To put the concept into context, consider a graph with a steep slope downward from the head of the curve on the left, descending into a seemingly endless tail pointing right that scrapes along the bottom but stubbornly refuses to hit zero. That's the long tail, with a few blockbusters on the left and less popular offerings toward the right.
Applying this to advertising, the definitions of blockbusters and hits are murkier, but the concept still works. A Super Bowl ad is an obvious hit, as is any ad that's seen by tens of millions of people or that costs millions of dollars in media and production costs. This could also include an online portal takeover ad. Of all the businesses around the world, only a select few have the means to participate in such a marketplace.

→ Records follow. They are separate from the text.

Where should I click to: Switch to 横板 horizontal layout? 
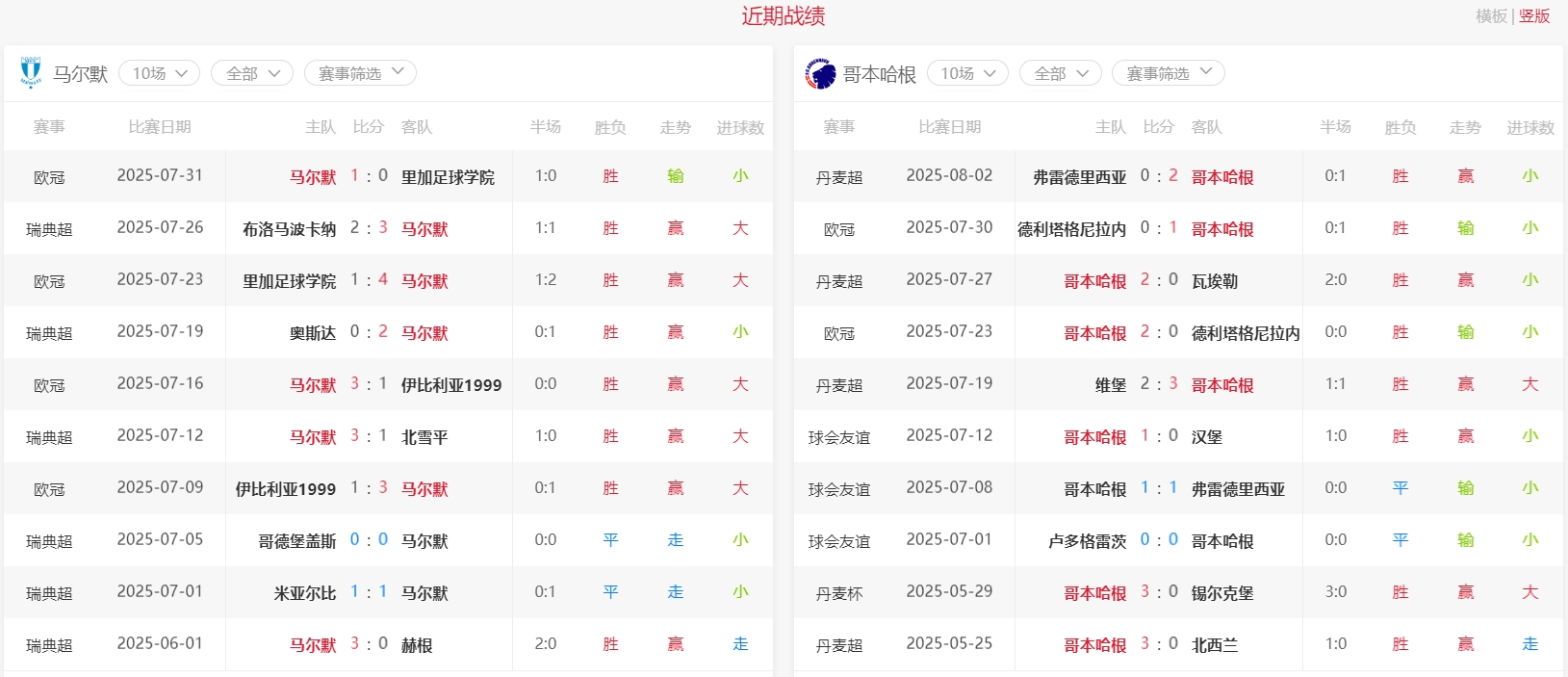(1491, 16)
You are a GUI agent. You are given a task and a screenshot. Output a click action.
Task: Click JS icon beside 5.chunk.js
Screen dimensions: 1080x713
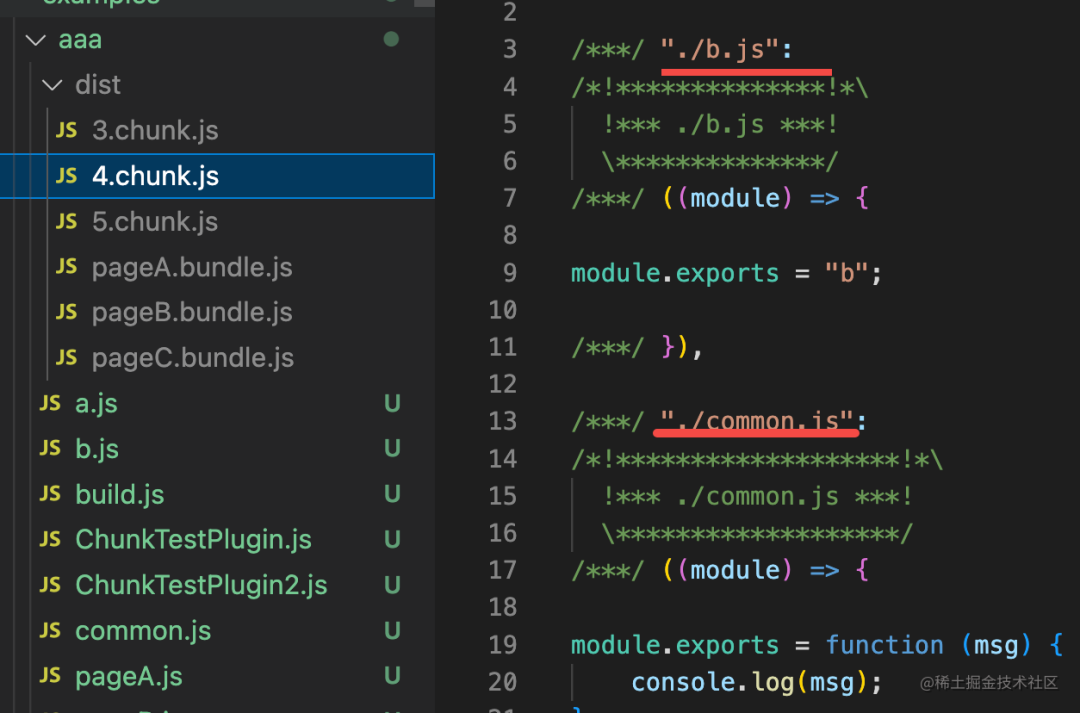point(66,221)
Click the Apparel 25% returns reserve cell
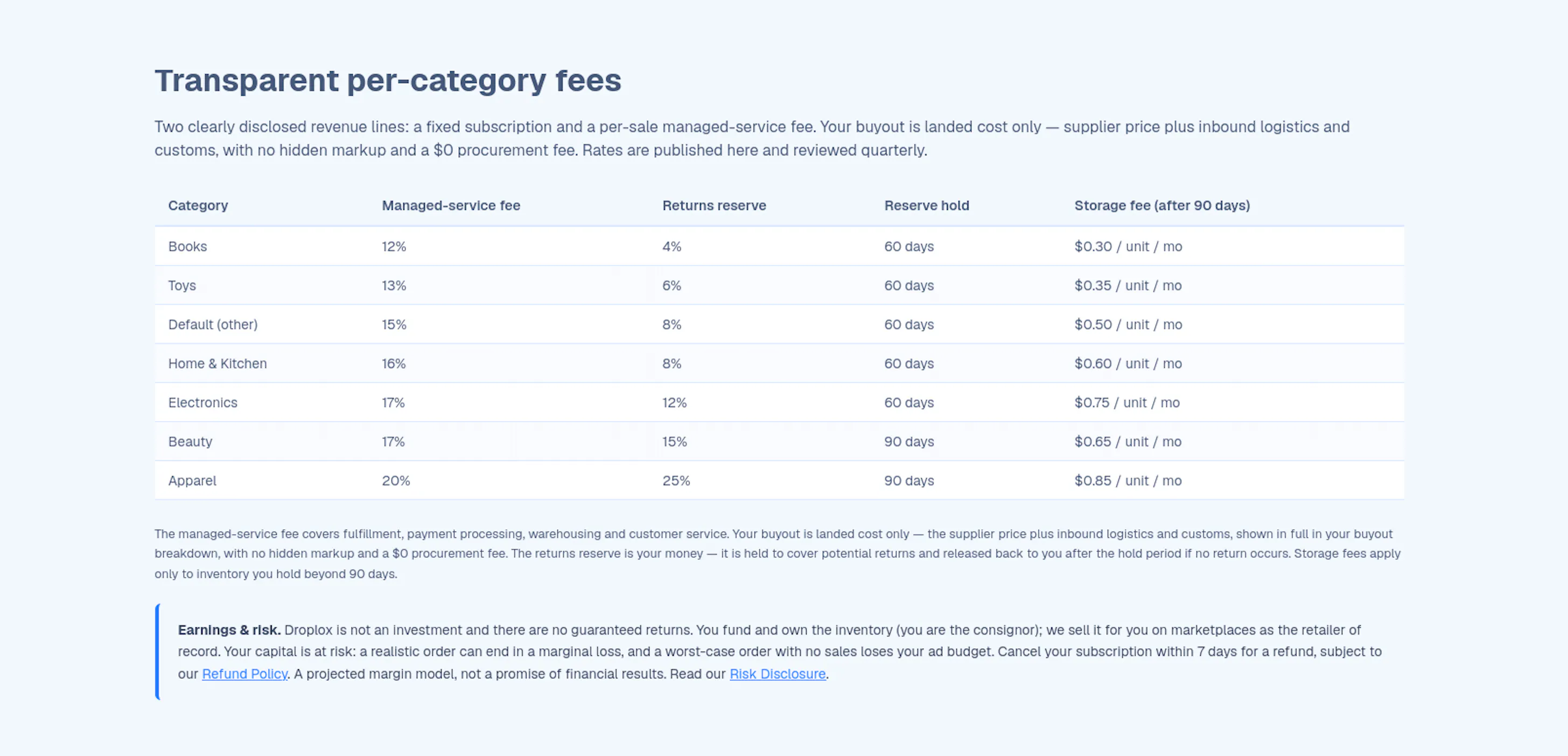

Way down in the long tail, marketers have historically bought Yellow Pages listings and newspaper classified ads; any business can participate. Today, marketers also can use search ads. Anderson noted three ways in which Google made search advertising a stand-out example of the long tail: it capitalizes on the long tail of searches, with nearly infinite possibilities of queries entered; the automated bid-based marketplace efficiently allows any advertiser to participate; and AdSense allows any online publisher to offer targeted ads on its site, further extending the inventory.
To appreciate the emergence of long tail phenomena from another angle, consider the cross-media progression of the democratization of advertising:
- Traditional media gradually expand their long tails of advertising with new channels, largely made possible by new technologies such as digital television and satellite radio.

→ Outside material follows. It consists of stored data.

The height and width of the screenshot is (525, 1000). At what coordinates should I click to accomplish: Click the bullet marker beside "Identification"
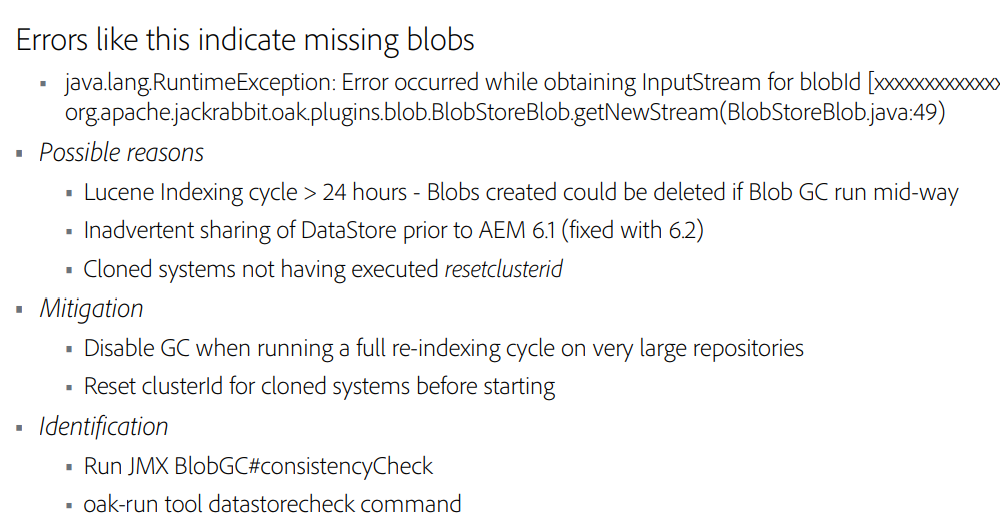pyautogui.click(x=20, y=428)
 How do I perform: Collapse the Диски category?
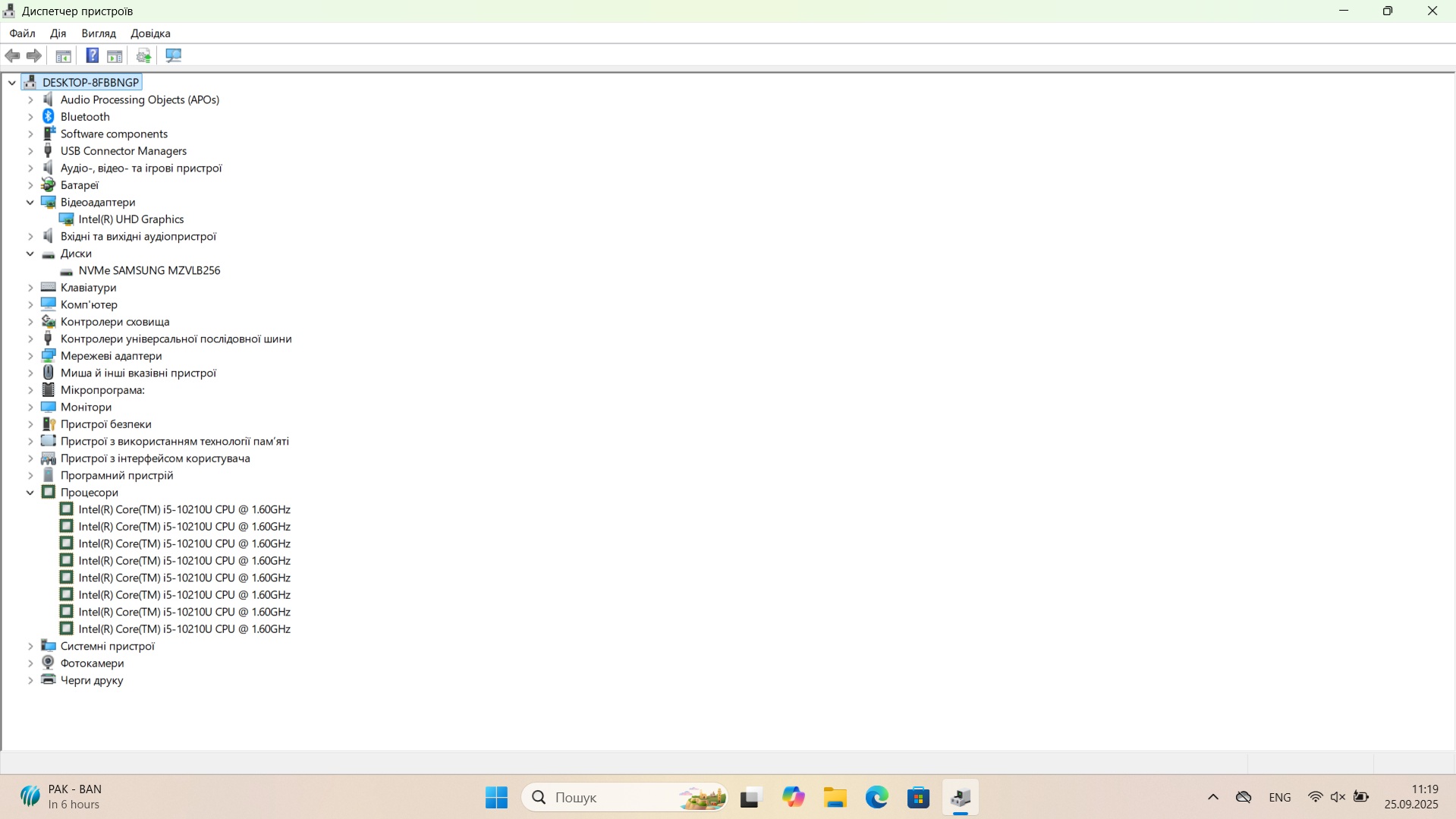coord(30,254)
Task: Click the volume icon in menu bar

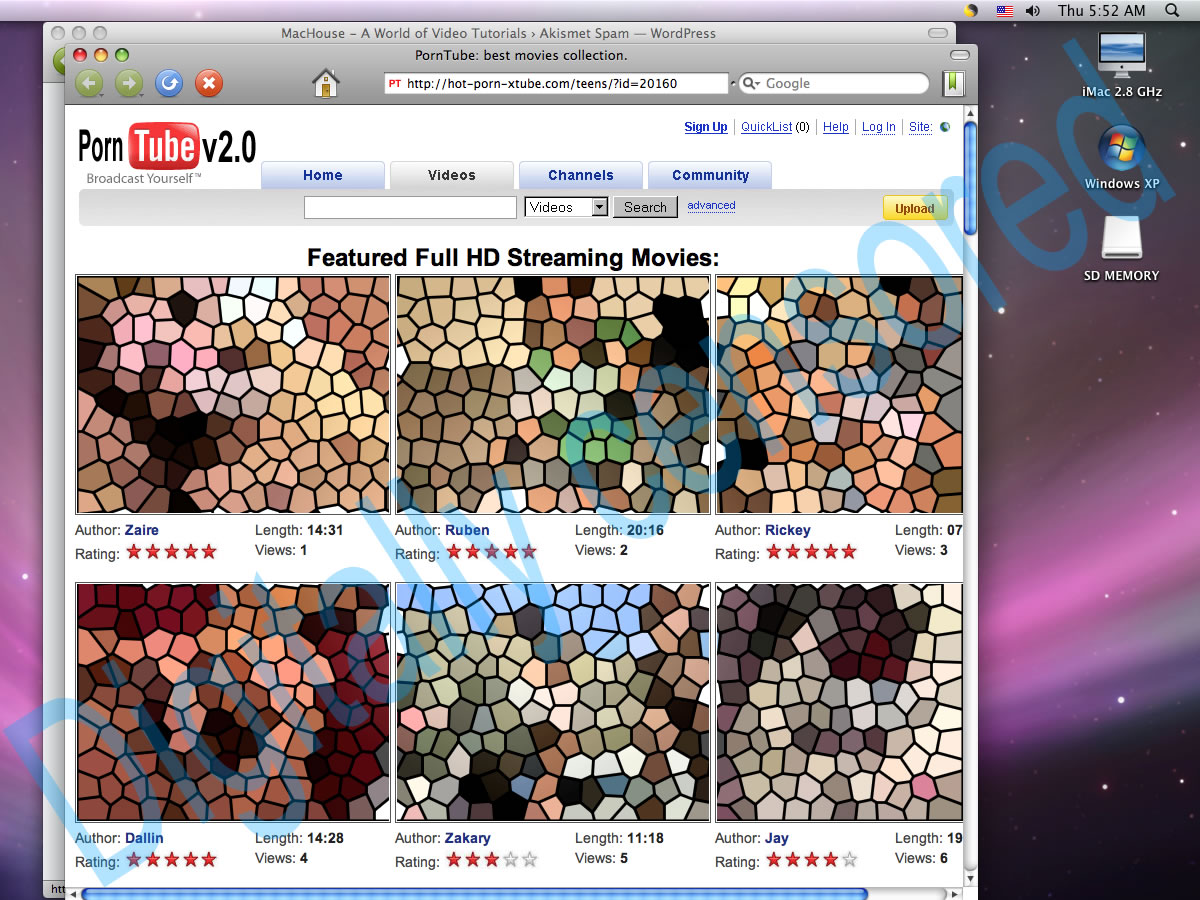Action: coord(1033,10)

- The online display ad market extends the long tail of advertising much further, where every publisher from major news networks to personal homepage builders can open up ad inventory on their sites.
- Search engines make it even easier for both advertisers and publishers. Anyone can advertise if he or she has a credit card and access to the Internet, even at the public library. The search engines make inventory available with every search that's conducted, and they make it easier for publishers to host the ads.
- The next step is democratization of multimedia ads. Google's click-to-play video AdSense ads democratize the media buying, allowing any advertiser with video content to buy media online with a minimal budget. Cheap digital cameras and software democratize the ad production, with the production quality continuing to improve as production costs decrease.
- In the next era, media buying will be democratized across all media. Google will use its dMarc acquisition to broker ads on XM Satellite Radio, and it has experimented with selling magazine ads. At Microsoft's official US launch of adCenter, Steve Ballmer shared his vision for device-agnostic ad-supported software services. When these visions fully come to fruition, any marketer will be able to produce any type of advertisement and run it in any channel it wants, whether it's a TV spot on channel 428 or a billboard running in a mobile video game. Of course, major national advertisers will be among those reaping the benefits.
What's most striking while reading Anderson's book--even more than from reading his blog or articles--is how pervasive the long-tail phenomenon really is. The longer the tail, the more opportunities there are for advertisers, consumers, and anyone serving either constituency.